◆ **GIVEN PROBLEM A**: According to the blog post below, how long has the writer gone without posting?

◆ **EXCERPTED TEXT**:
I’ve spent the last 6 months wondering how I’d ever return to the world wide web. I’ve been afraid, ashamed, discouraged, confused.

I’ve been a million things, but none of them was ever “ready.”

So, here I am. . . reluctantly breaking radio silence, after nearly 6 months of static.

I missed you. I did. And I’m so sorry for deserting you. I am.

I’m nervous. Of all the ridiculousness there ever was, I.am.nervous.

It’s like I’m coming home to a long lost friend. The kind of friend who once understood me completely and loved me without condition. The kind of friend who, once upon a time, would have been there for me, no matter what. . . But it’s been so long. What if things have changed? What if it’s simply been too long? What if I’ve muddled everything?

I’m afraid.

In fact, my heart is pounding through my chest. (And tears are streaming down my cheeks. . . which really embarrasses me—full disclosure, remember? It’s my thing. Or have I been away so long that you’ve forgotten?)

“This is absurd,” you say? I KNOW! You are ABSOLUTELY correct. This is absurd. We’re talking about a BLOG here, and a peripheral one at that! I.hear.you. I feeeeeeeeel you. And, despite it all, this is exceptionally hard. Picking up the pieces and beginning again where I stand is hard in a way that I could never, ever have anticipated.

◆ **GIVEN PROBLEM B**: Copy the extracted data entries from the line containing "You are a computer-use agent. This" to the line containing "Looking at the", both included, leaving out the pictures.

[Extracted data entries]

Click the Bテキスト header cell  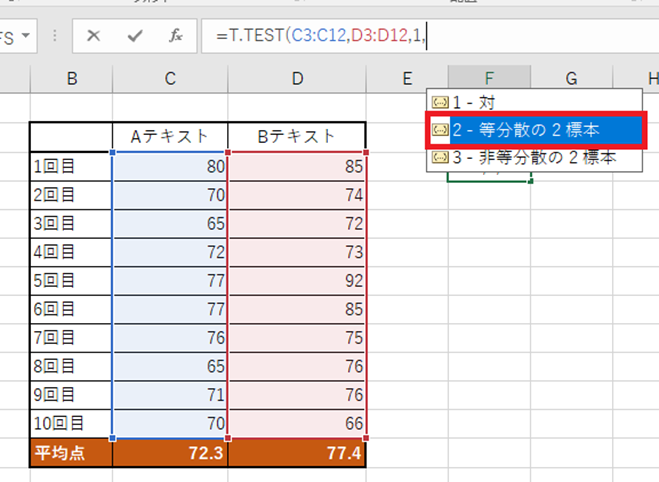pyautogui.click(x=297, y=136)
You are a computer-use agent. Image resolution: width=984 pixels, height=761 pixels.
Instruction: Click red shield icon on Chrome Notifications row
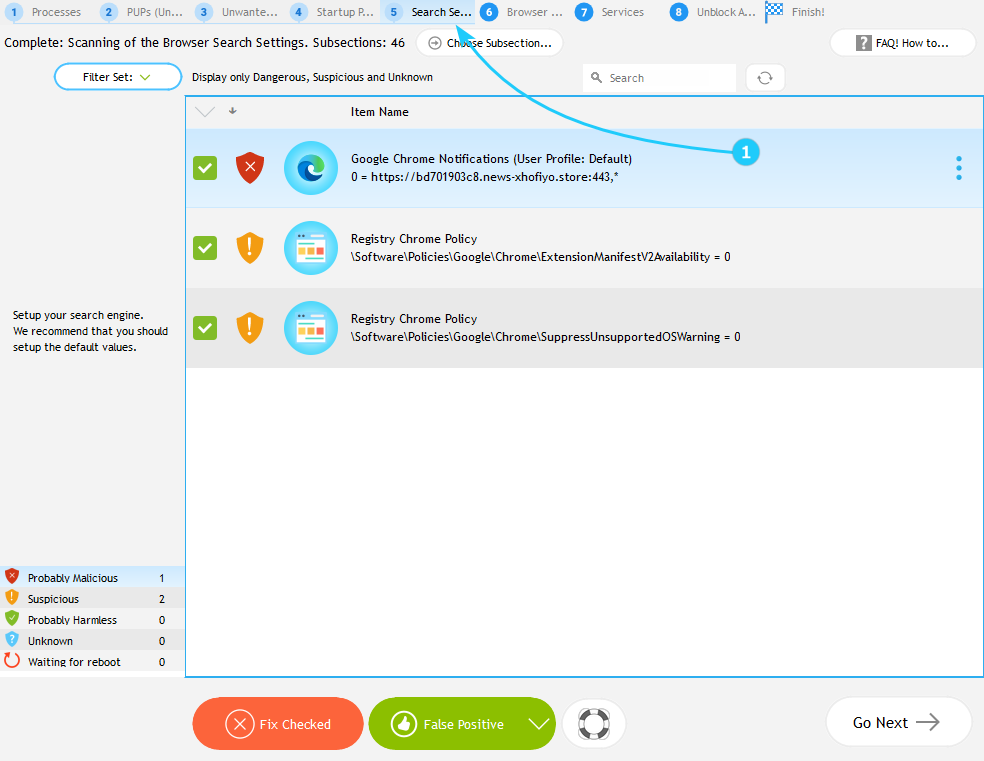point(249,168)
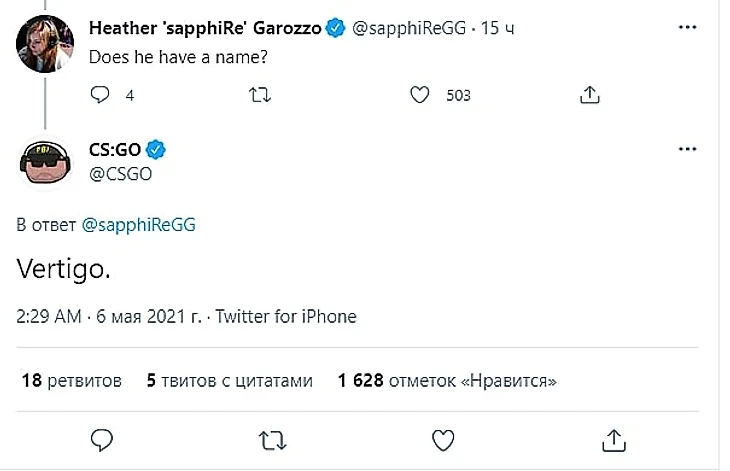Viewport: 730px width, 471px height.
Task: Click the @sapphiReGG mention link
Action: 132,224
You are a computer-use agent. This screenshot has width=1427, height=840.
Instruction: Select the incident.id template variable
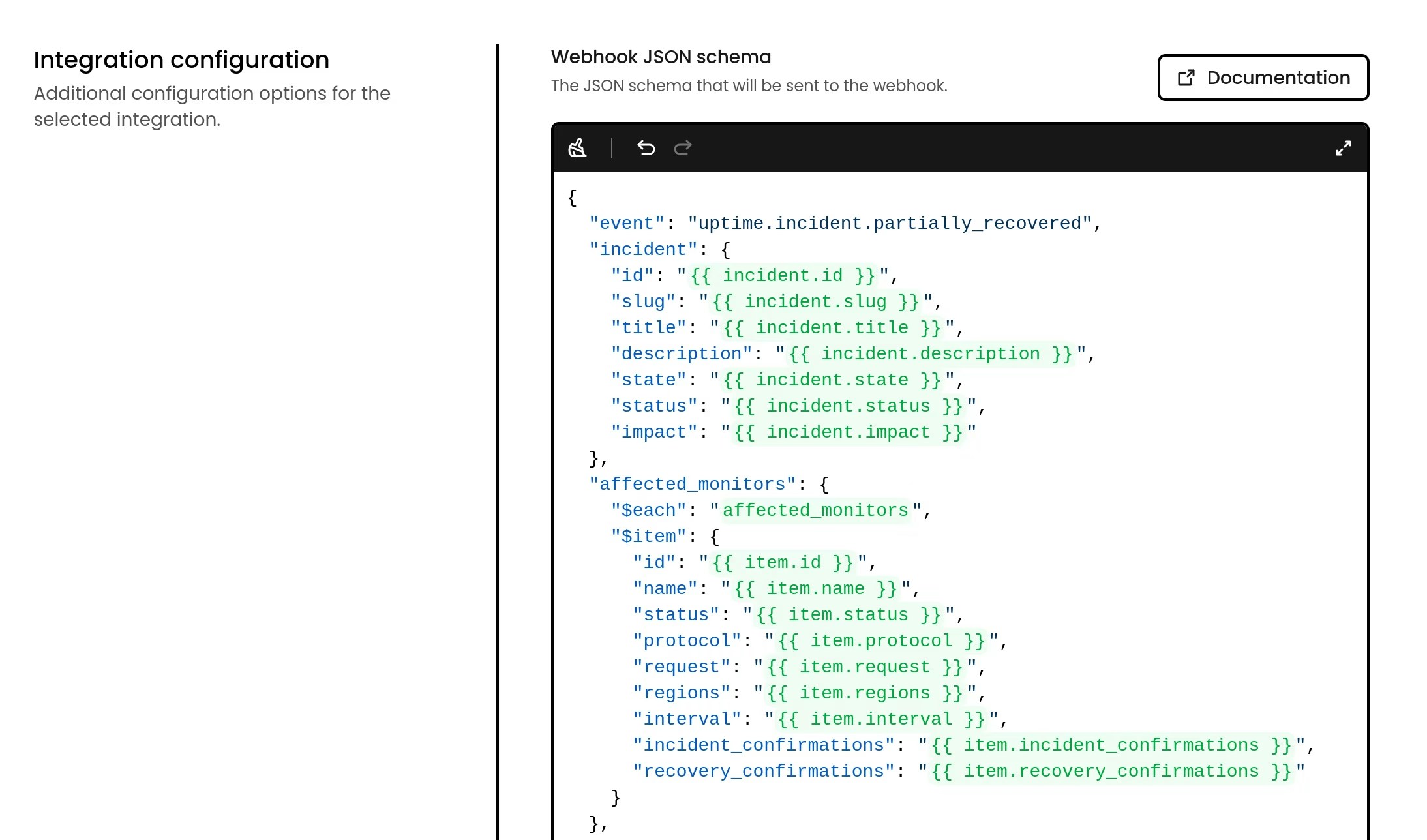point(784,275)
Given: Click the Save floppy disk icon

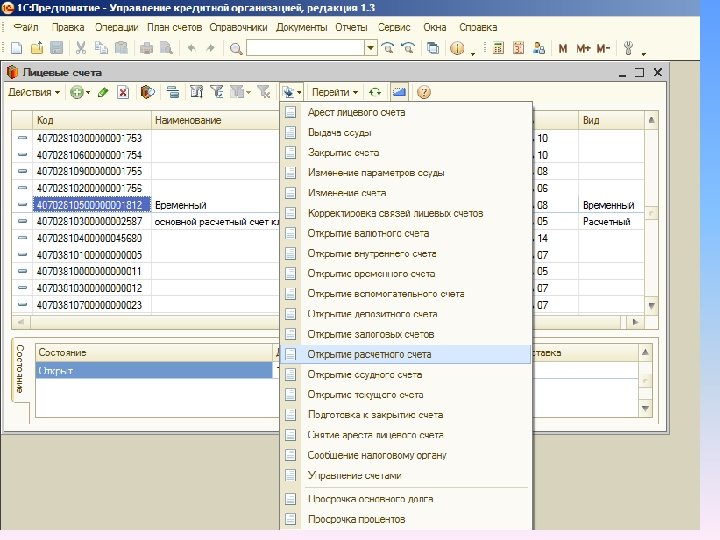Looking at the screenshot, I should pyautogui.click(x=57, y=48).
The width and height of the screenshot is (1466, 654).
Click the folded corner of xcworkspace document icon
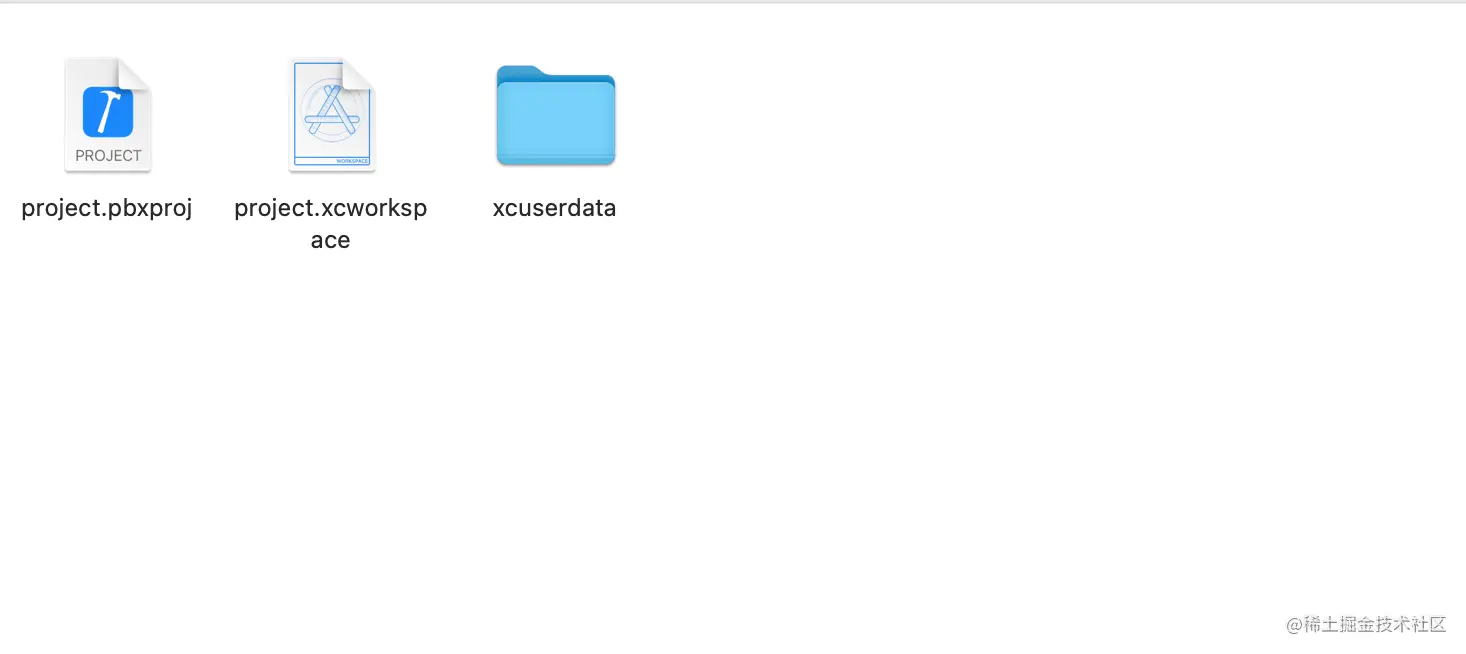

◆ **PROBLEM SOLUTION A**: Nearly 6 months.

◆ **PROBLEM SOLUTION B**:
You are a computer-use agent. This screenshot has width=1427, height=840.
Instruction: Select the incident.id template variable
point(784,275)
Given: Click the Save floppy disk icon

Looking at the screenshot, I should pyautogui.click(x=57, y=48).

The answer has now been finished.